═══ STUDY TEXT

With diversity in expertise comes diversity in culture, and with diversity in culture comes diversity in language. Language, then, proved to be one of the more interesting topics for me.
Prior to moving to Brussels, I tried to become familiar with the languages spoken in Belgium. Fluent only in English, I knew it would be in my best interest to learn the basic structure of French, Dutch, and German, the three official languages of the country. Of course, my goal was not to learn all three, but to at least become comfortable hearing and understanding the important aspects I would need in the first few months of my grant period: ordering lunch, listening for a track change at the train station, asking for directions, working with colleagues, etc. So, in the months prior to boarding my flight to Belgium, I began (albeit lightly) studying these languages. At the time I thought I was doing rather well. Not too in depth, but enough to wet my appetite. “I will hit the ground running!” I thought to myself.
I knew that the first obstacle would be trying to locate my apartment, so I began memorizing (in both French and Dutch) a simple discussion with a taxi driver. After I landed at the airport, I collected my two suitcases containing the next 10 months of my life and hopped in a cab just outside the arrivals terminal.

══════
═══ DATASET SECTION

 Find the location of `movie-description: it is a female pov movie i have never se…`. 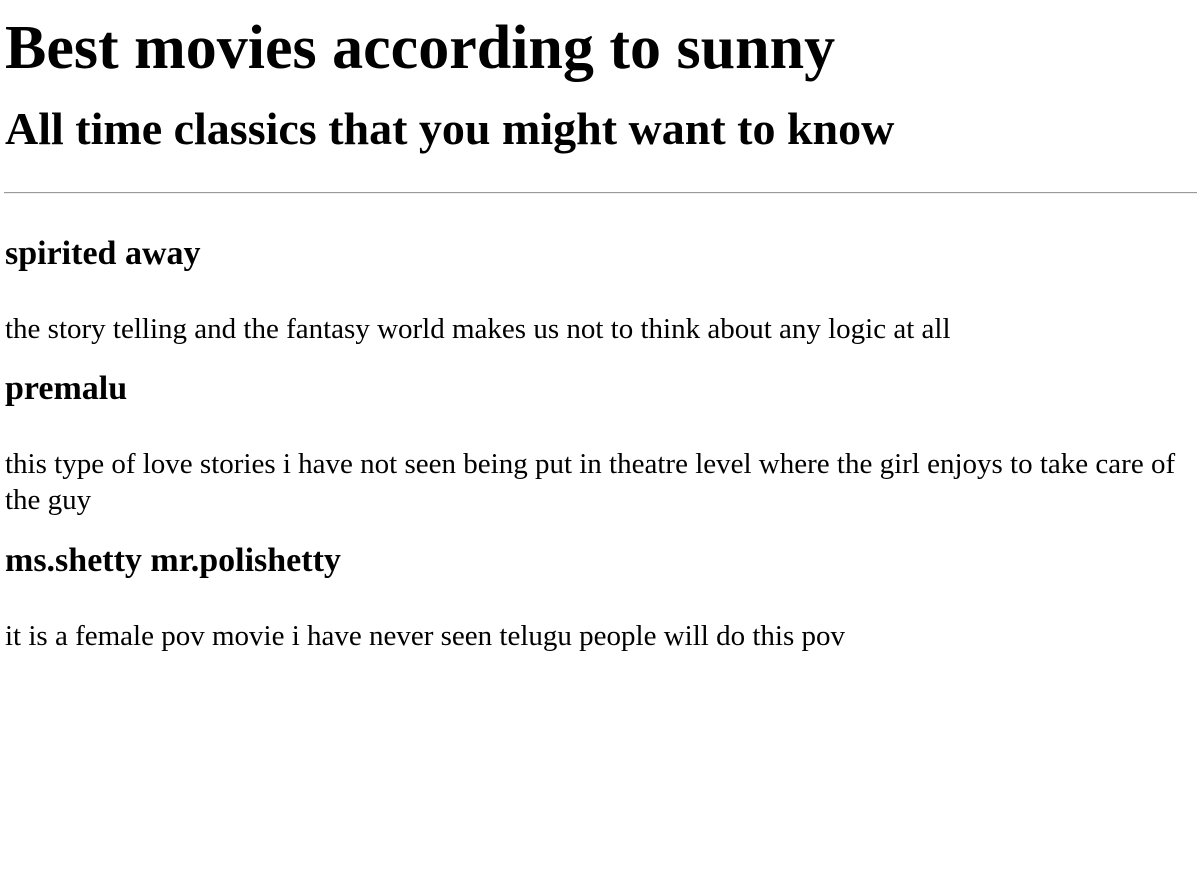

══════

▶ [PARTS OF THE EXERCISE]
1. Answer these questions from the text on moving to Brussels:
(a) Which three official languages of Belgium does the writer list?
(b) In which two languages did the writer memorize a simple discussion with a taxi driver?
(c) How many suitcases did the writer collect after landing at the airport?
2. Repeat the passage of the text on moving to Brussels from "Prior to moving" up to and including "thought to myself.".

▶ [LIST OF SOLUTIONS]
1.
(a) French, Dutch, and German.
(b) French and Dutch.
(c) Two.

2.
Prior to moving to Brussels, I tried to become familiar with the languages spoken in Belgium. Fluent only in English, I knew it would be in my best interest to learn the basic structure of French, Dutch, and German, the three official languages of the country. Of course, my goal was not to learn all three, but to at least become comfortable hearing and understanding the important aspects I would need in the first few months of my grant period: ordering lunch, listening for a track change at the train station, asking for directions, working with colleagues, etc. So, in the months prior to boarding my flight to Belgium, I began (albeit lightly) studying these languages. At the time I thought I was doing rather well. Not too in depth, but enough to wet my appetite. “I will hit the ground running!” I thought to myself.